Hestia, alert despite her weariness, slammed her staff against the ground, chanting a harsh, sharp spell.

"Distortion Detection!"

The spell flared to life—and reality peeled open. The forest filled with a pale, shrouding mist. Not natural mist—this was thick with spirit energy, bleeding from the cracks between worlds. Shapes flickered in the fog, and the air grew colder. Betty whimpered—then opened her mouth to scream—but Gwayne slapped his hand over her mouth just in time.

"Quiet," he hissed. "Noise draws them." She nodded, tears brimming.

"What...what is this?" Rebecca's voice shook, her knuckles white around her staff.

"Wraith Mist," Hestia said grimly. "Gods help us."

Gwayne's memories confirmed it. A deadly phenomenon where dense shadow energy and wandering spirits fused. Normally invisible, the mist preyed upon the living—sapping heat, flooding minds with illusions, and luring victims deeper until death took them. And only in death would the victims finally see the mist that killed them.

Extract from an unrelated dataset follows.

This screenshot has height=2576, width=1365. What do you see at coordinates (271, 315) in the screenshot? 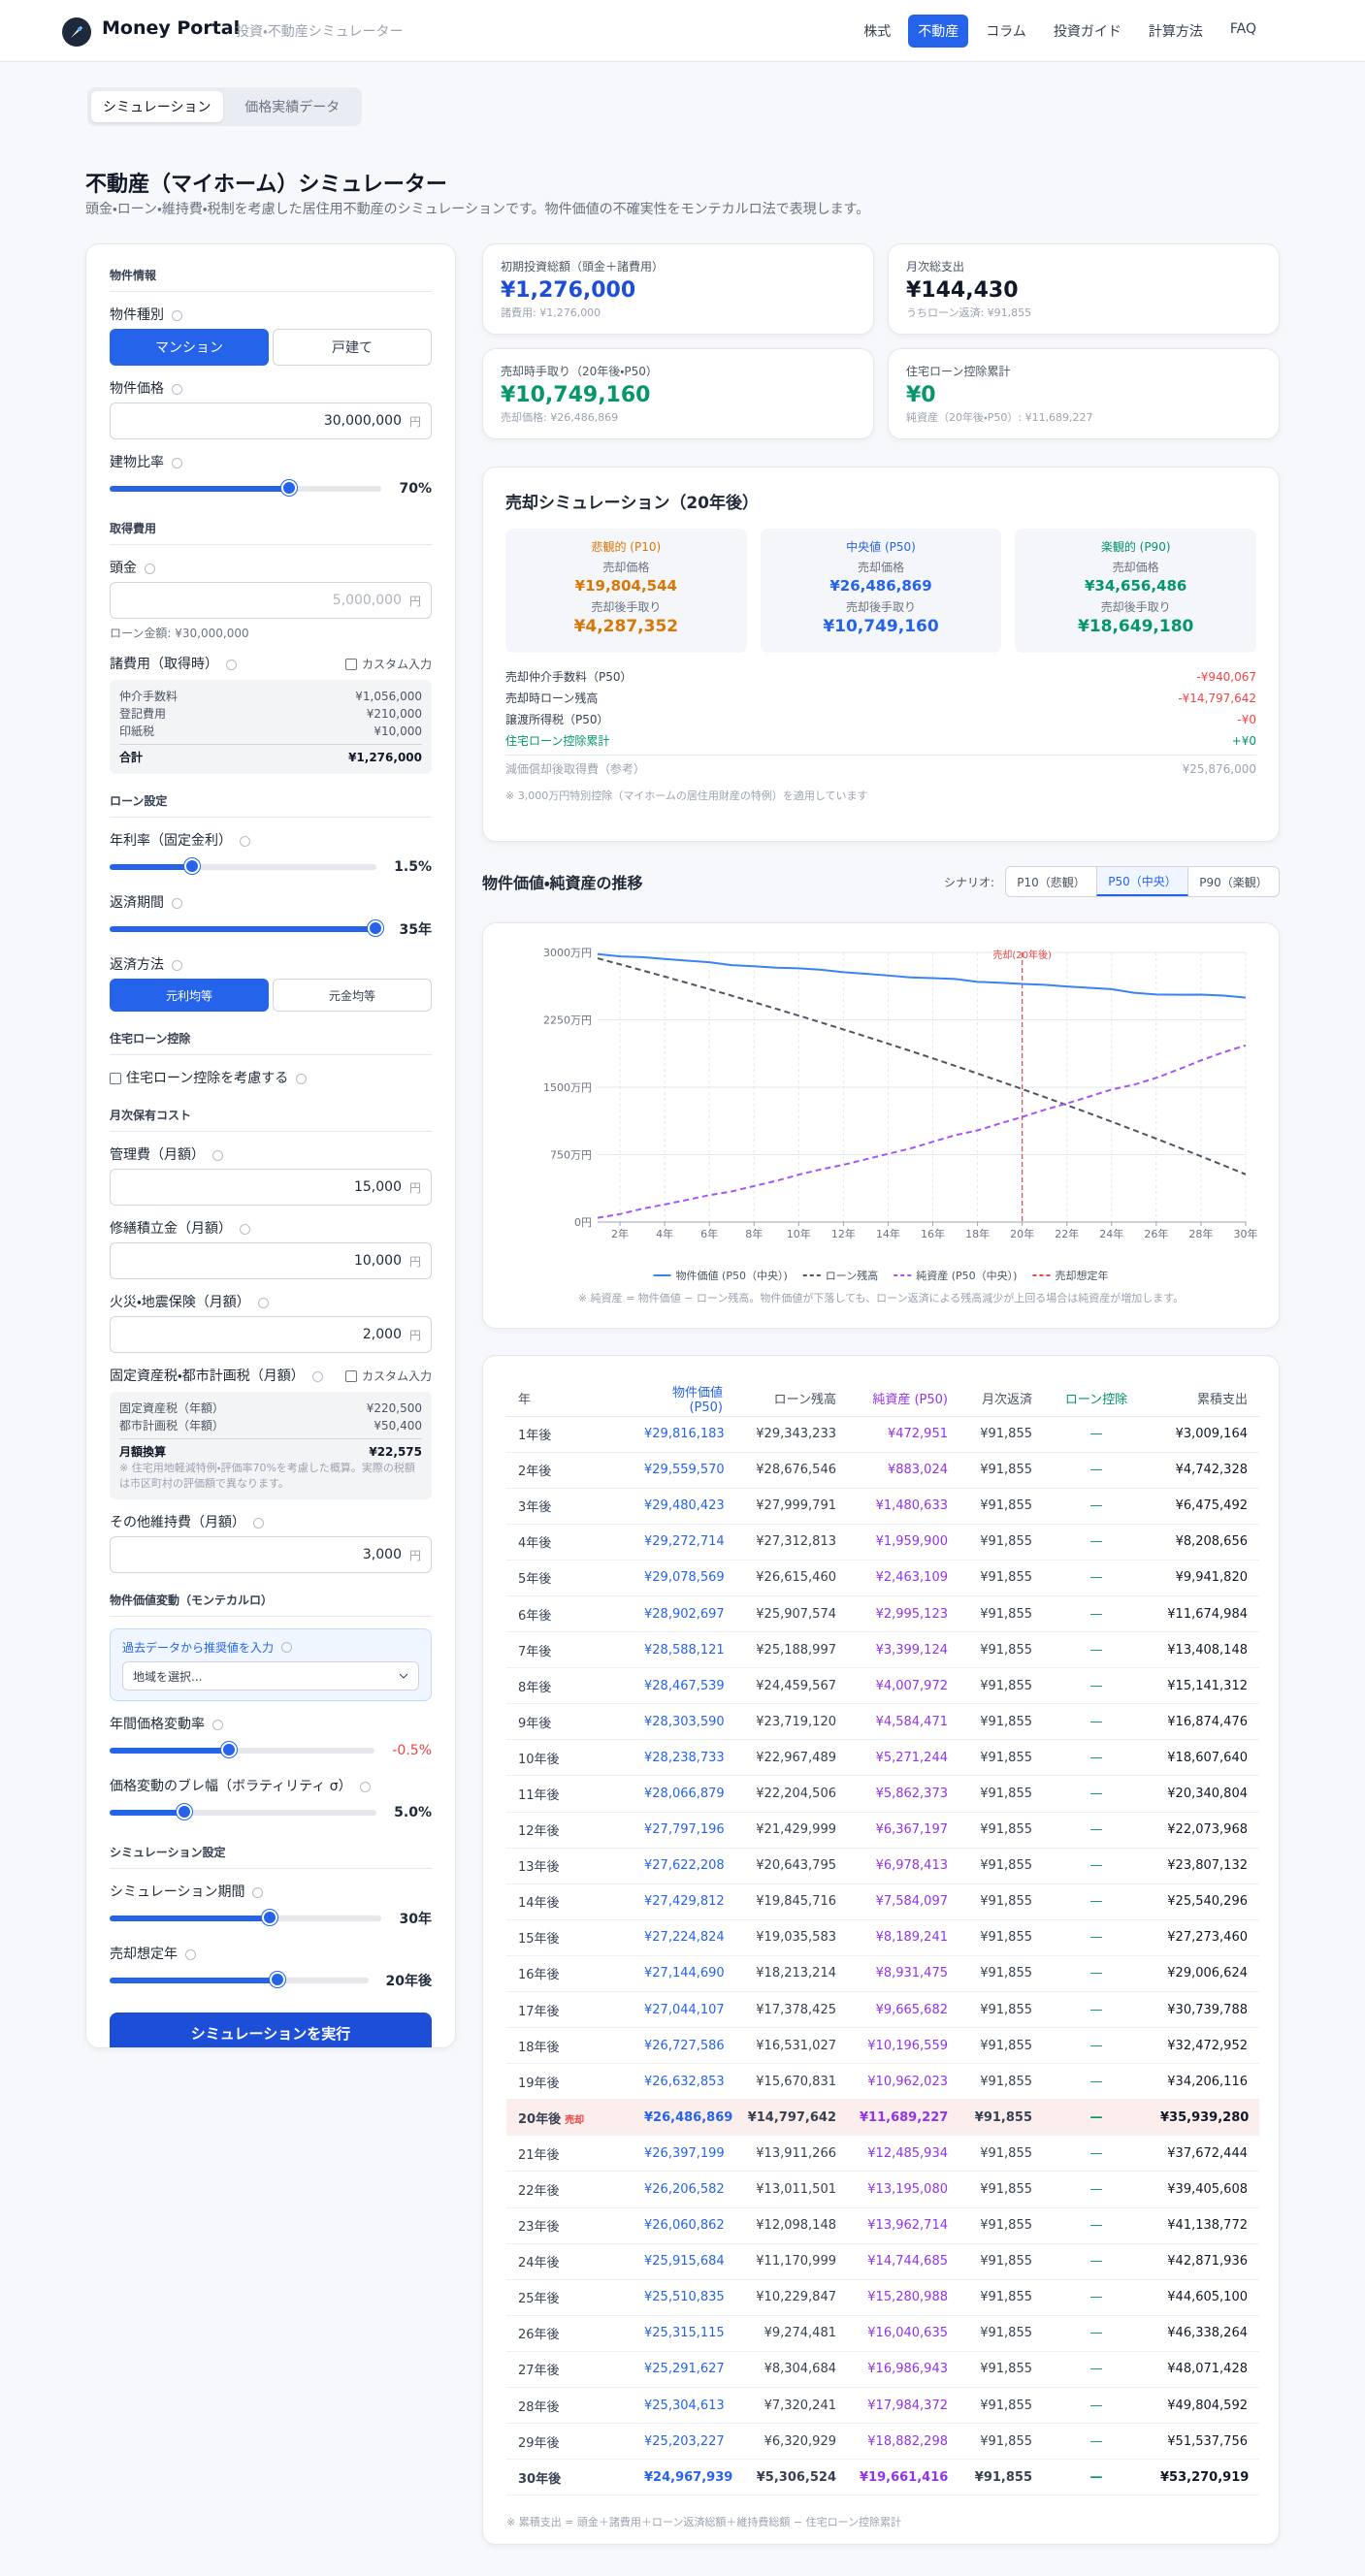
I see `field-label: 物件種別` at bounding box center [271, 315].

Gwayne drew his blade but held his hand steady. No sudden moves. Wraith Mist wasn't aggressive—unless provoked.

Then—a whisper. A lilting laugh from deep within the haze. The mist had already turned hostile.

"Damn it," Gwayne cursed under his breath.

With a roar, he swung his ancient sword toward the sound. The blade blazed with red light, slicing through the mist—and through the faint outline of a figure garbed in white.

"Focus fire!" he shouted, his voice sharp as a whip. "Hit the one dressed in white, darting through the fog!"

The battle for their survival had begun.